=== Section Start ===

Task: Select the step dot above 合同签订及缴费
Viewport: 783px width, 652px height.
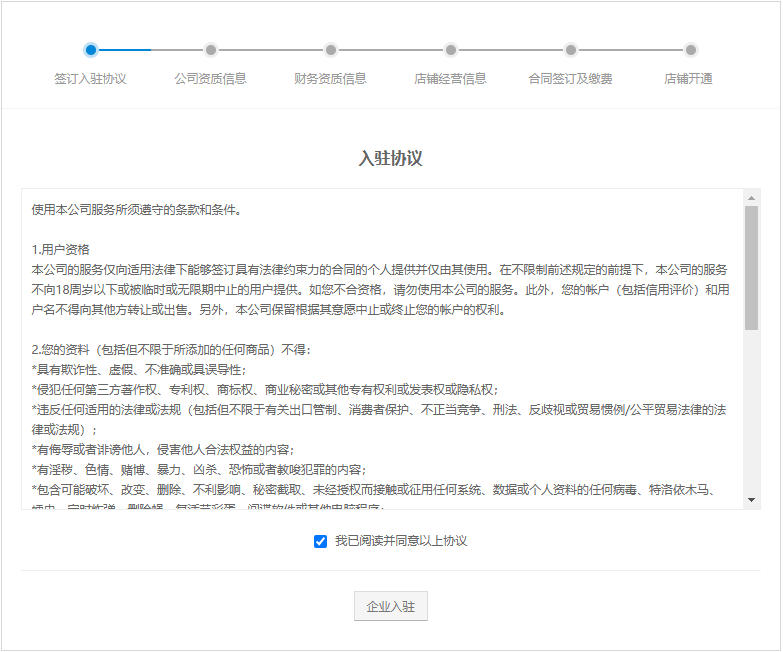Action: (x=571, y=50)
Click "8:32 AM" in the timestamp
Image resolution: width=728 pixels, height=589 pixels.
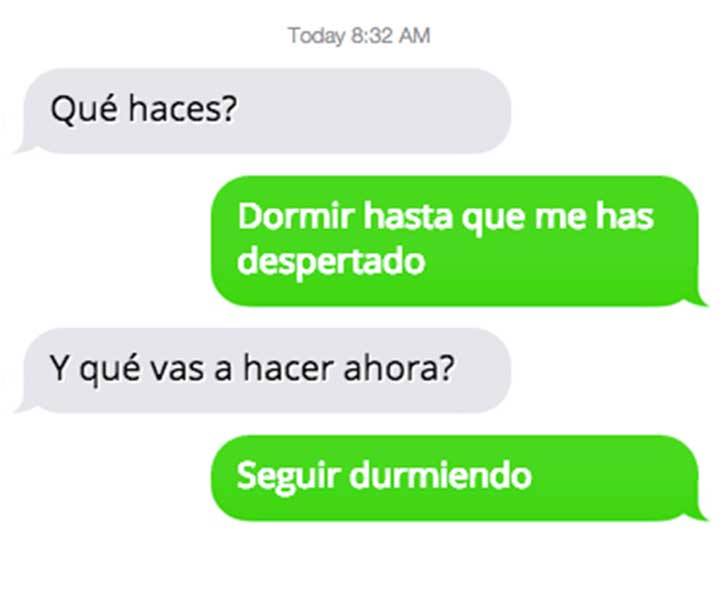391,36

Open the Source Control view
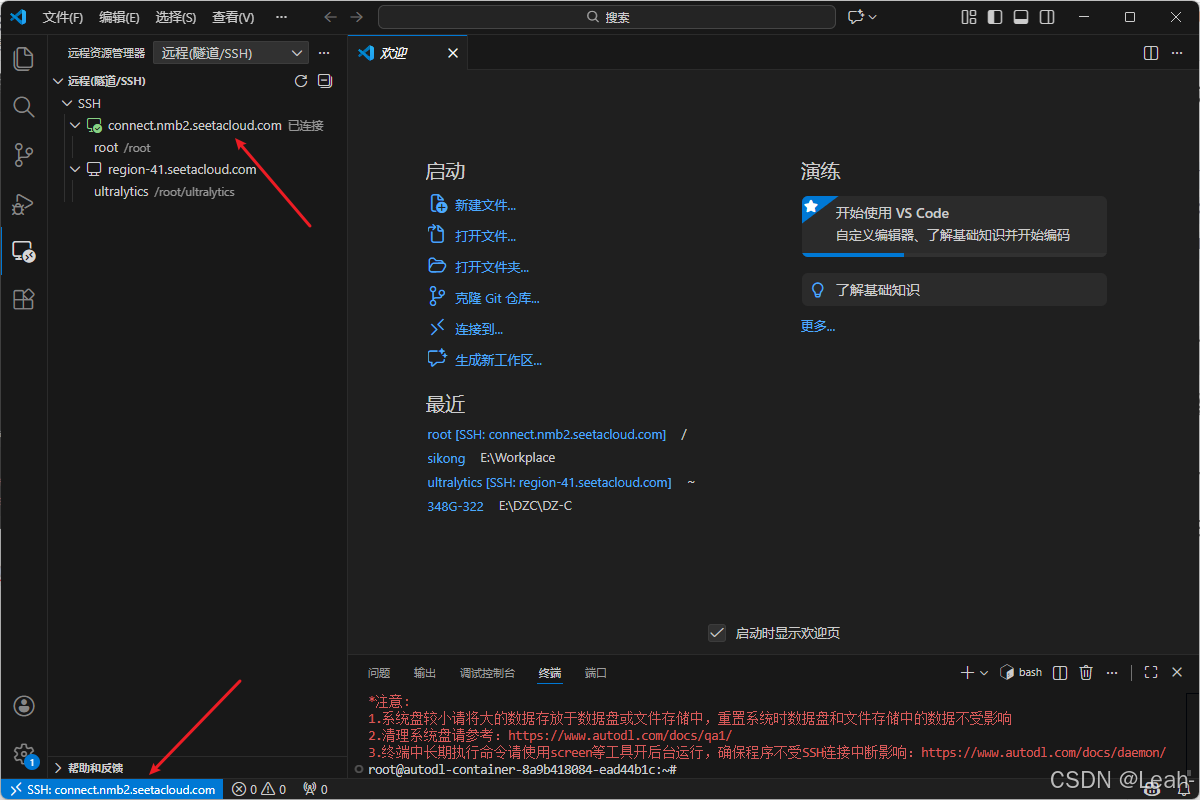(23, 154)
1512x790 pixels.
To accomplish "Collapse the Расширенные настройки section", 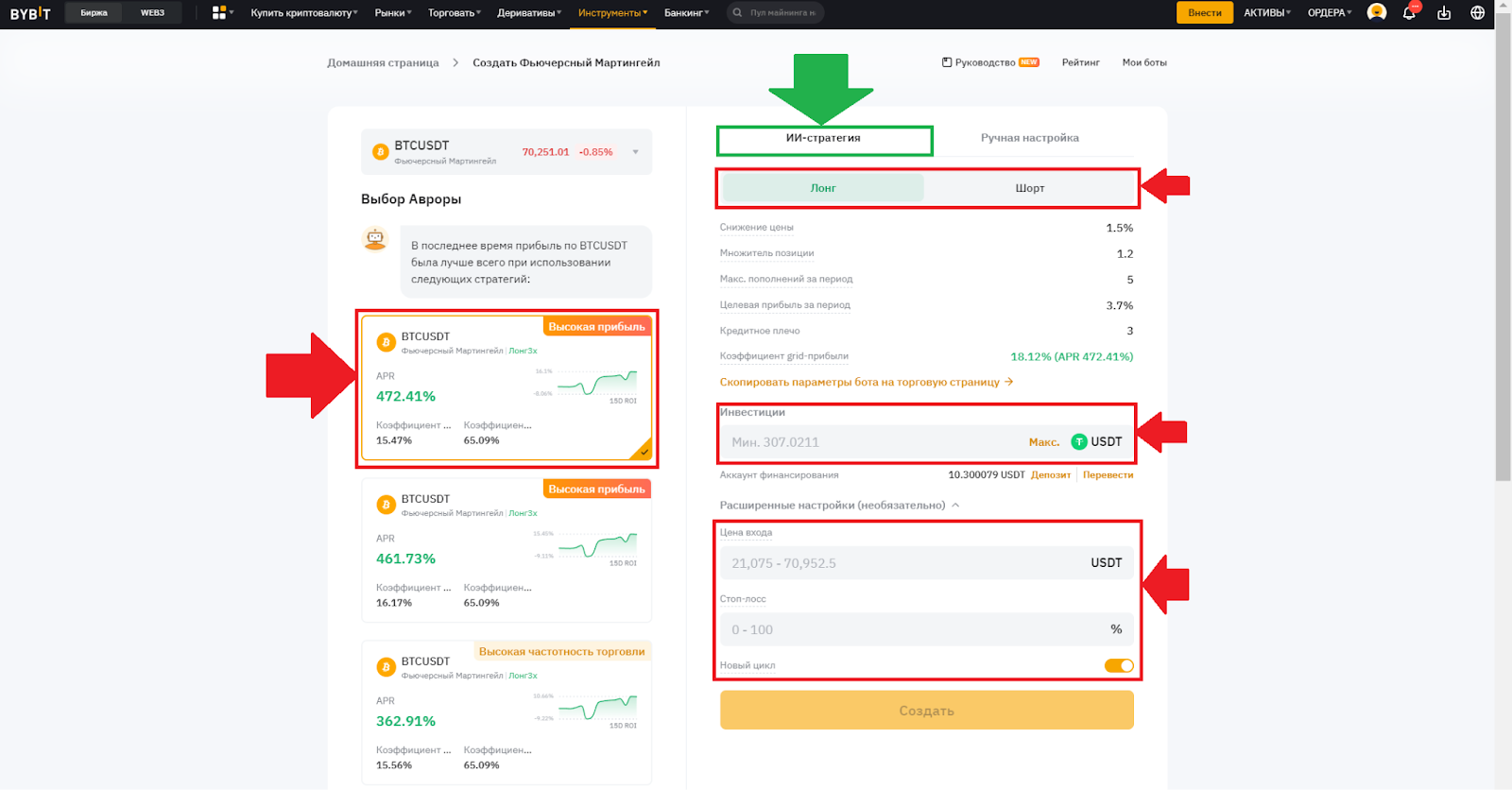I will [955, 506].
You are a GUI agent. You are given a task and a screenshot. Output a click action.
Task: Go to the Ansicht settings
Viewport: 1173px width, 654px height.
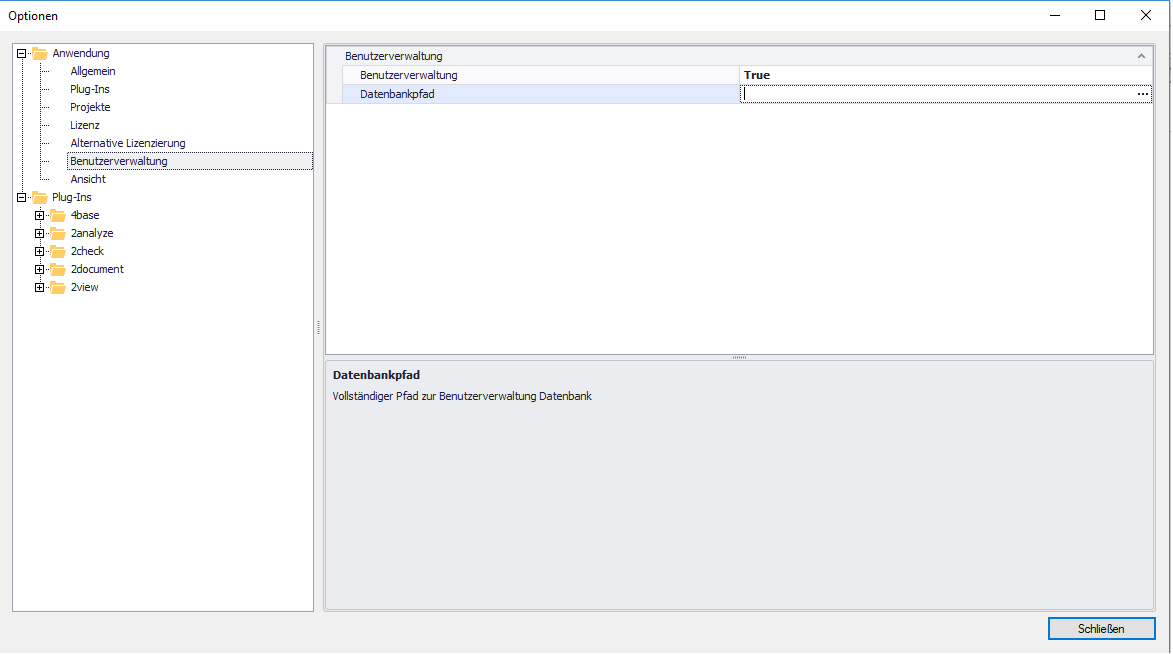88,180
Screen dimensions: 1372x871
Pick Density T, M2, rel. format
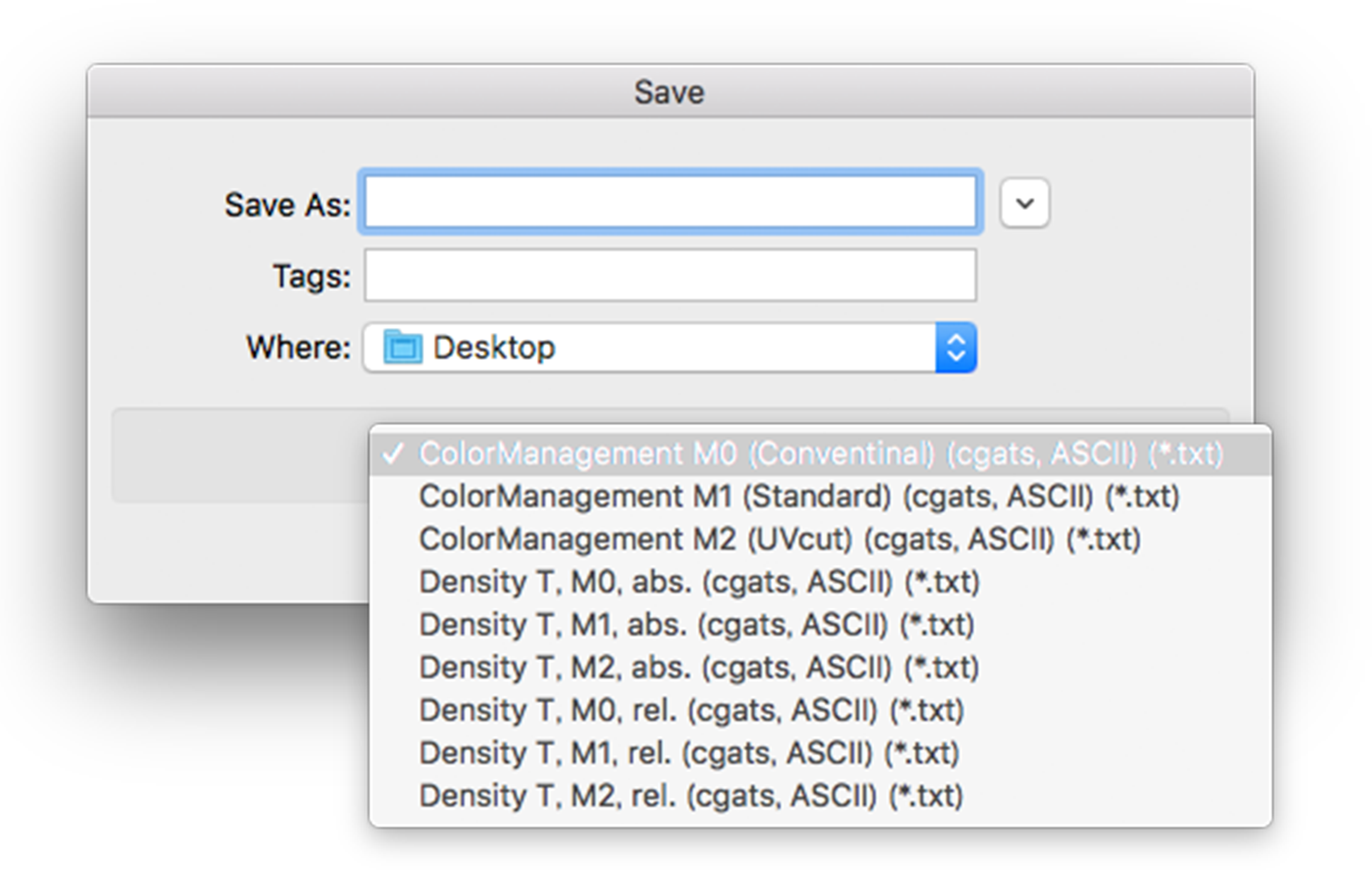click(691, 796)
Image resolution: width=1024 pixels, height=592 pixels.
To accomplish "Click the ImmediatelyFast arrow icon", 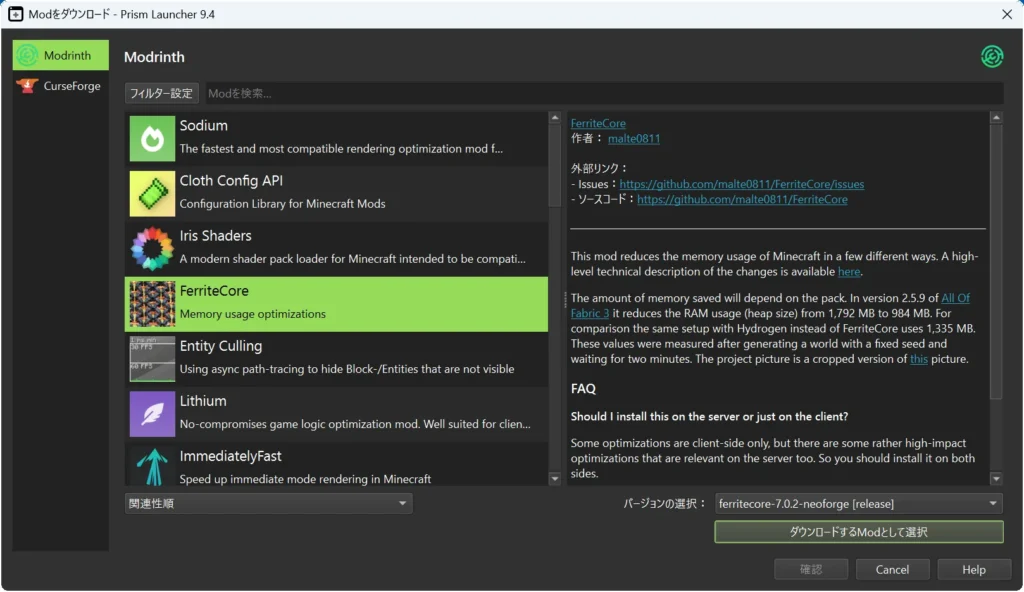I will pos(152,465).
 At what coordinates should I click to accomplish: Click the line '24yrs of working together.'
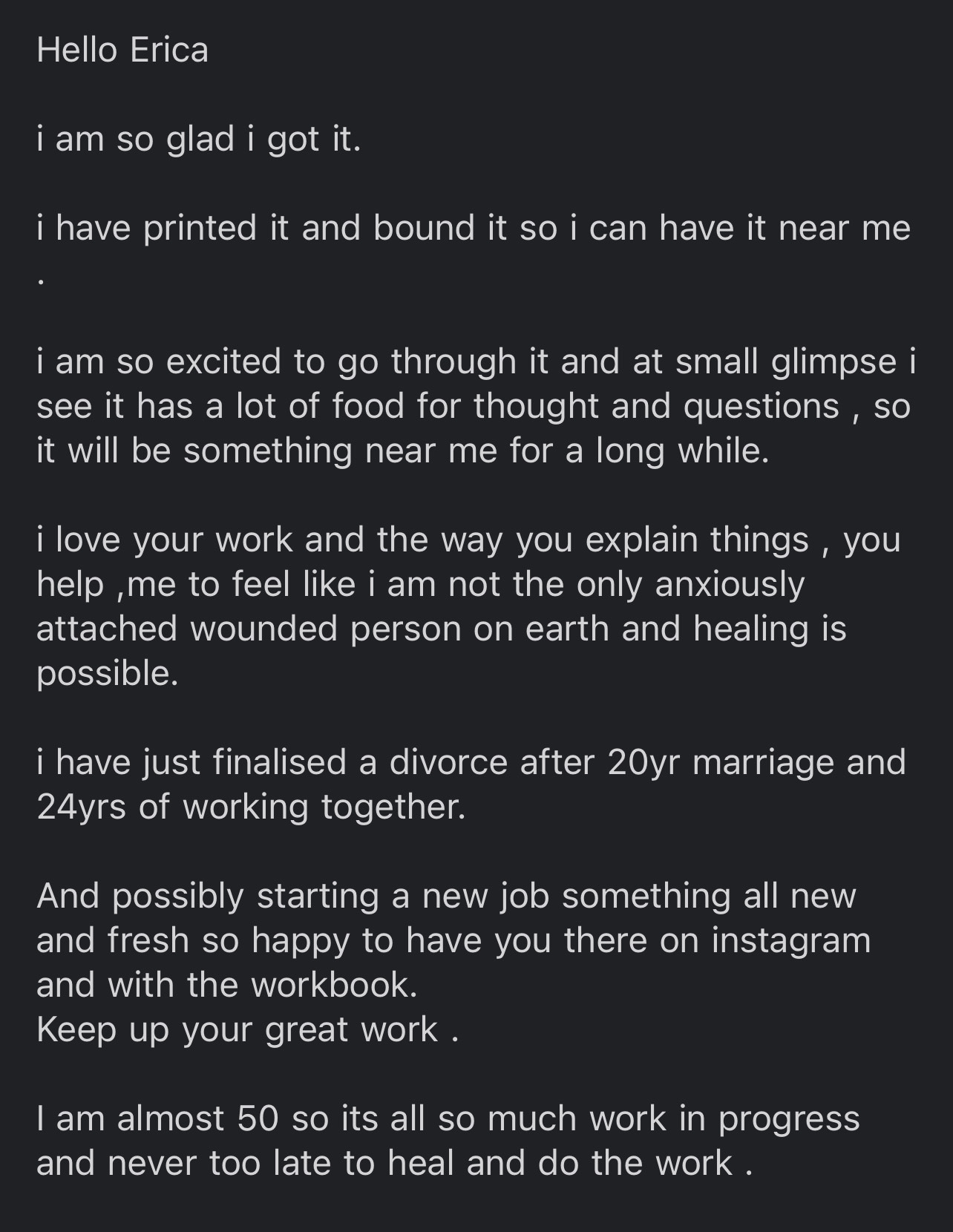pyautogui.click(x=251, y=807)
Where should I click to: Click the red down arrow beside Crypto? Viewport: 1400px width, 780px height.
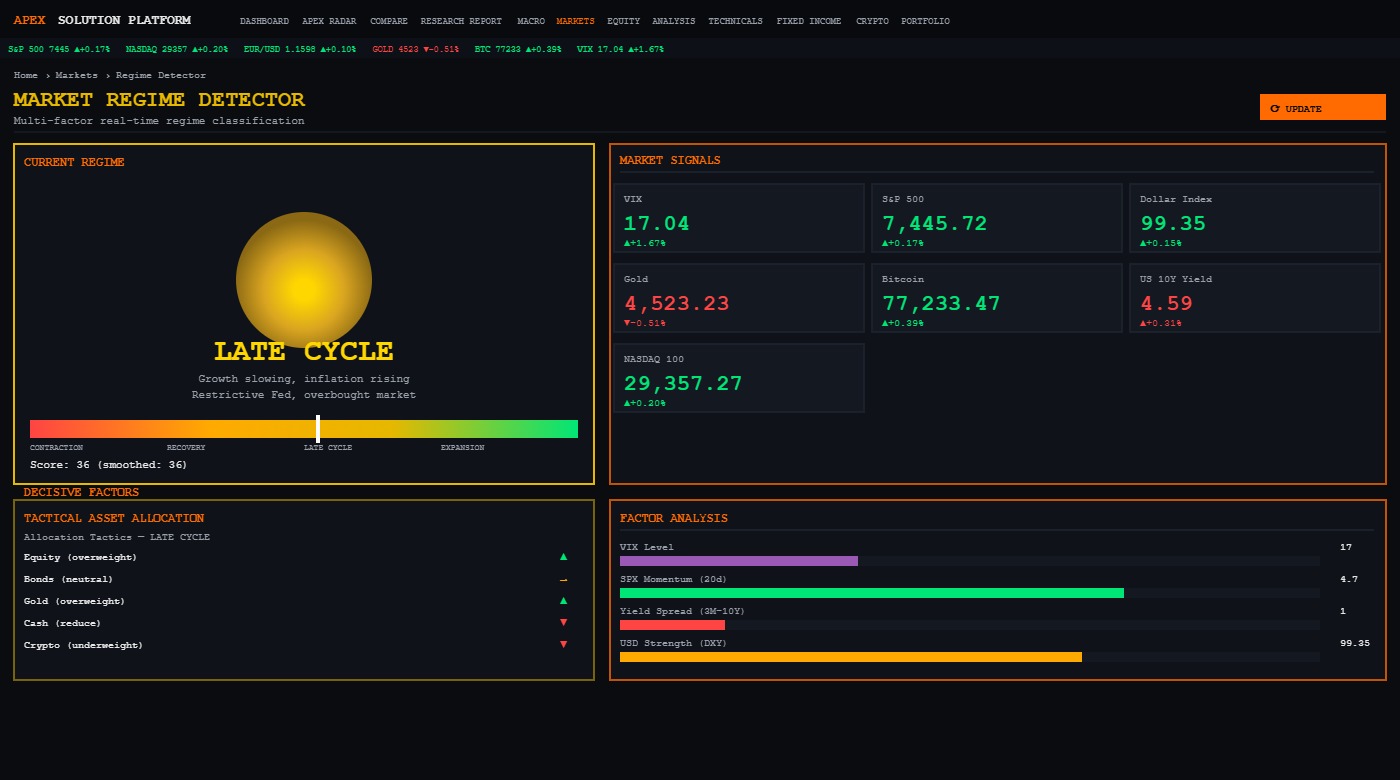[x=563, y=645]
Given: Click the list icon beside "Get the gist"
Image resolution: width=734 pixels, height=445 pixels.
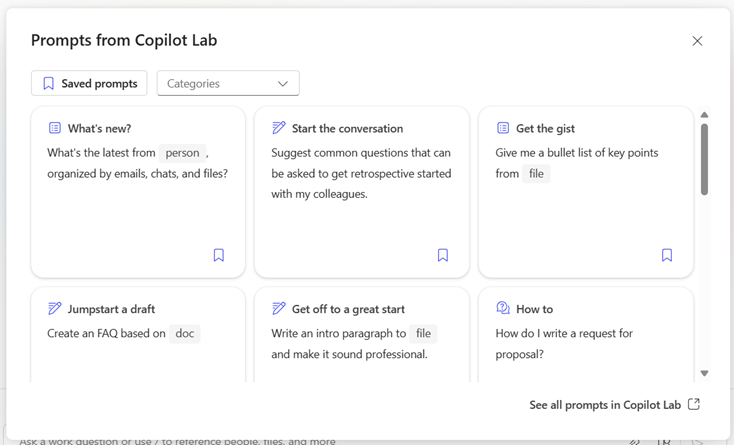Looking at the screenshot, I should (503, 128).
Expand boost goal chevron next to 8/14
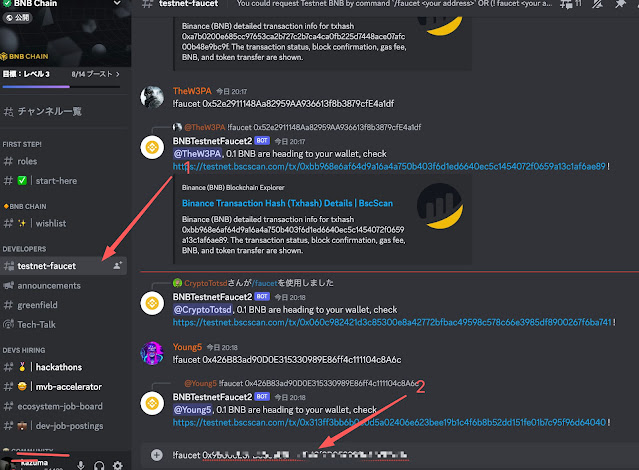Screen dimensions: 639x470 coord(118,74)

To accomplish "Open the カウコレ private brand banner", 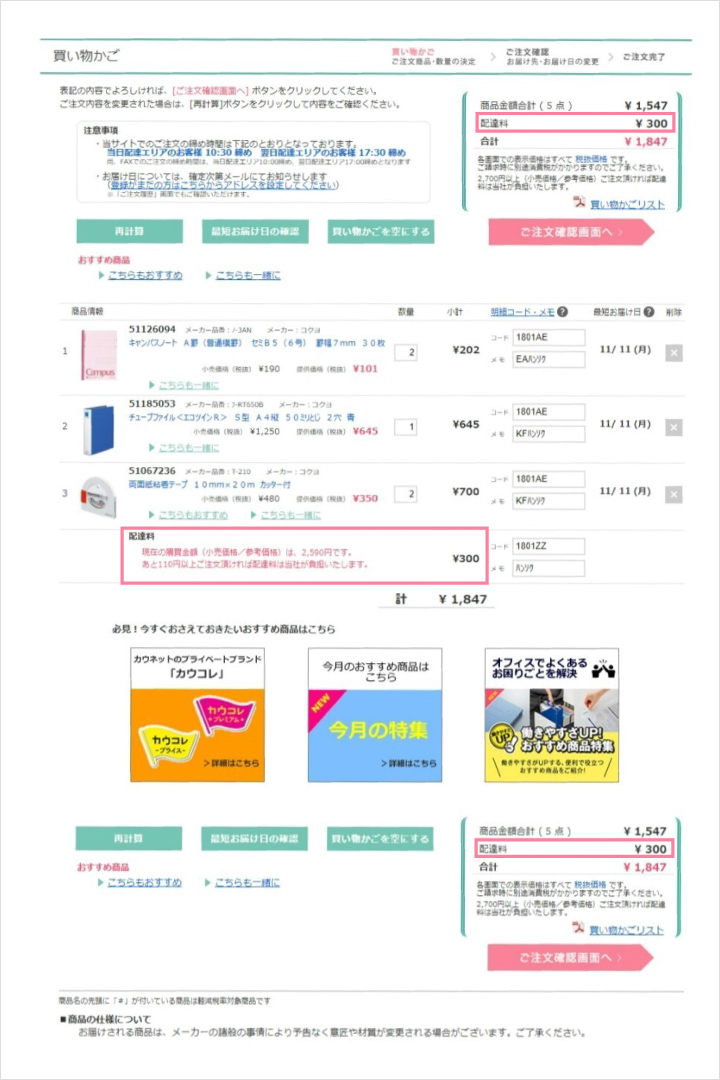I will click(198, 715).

=== Section End ===

In the listing above, find the line with "Viewport: 783px width, 652px height." and the line with "1512x790 pixels.". Set down both and every line between them, minus the pictures.

▸ **REPLY**:
Viewport: 783px width, 652px height.
Action: (x=571, y=50)
Click "8:32 AM" in the timestamp
Image resolution: width=728 pixels, height=589 pixels.
391,36

Open the Source Control view
(23, 154)
1512x790 pixels.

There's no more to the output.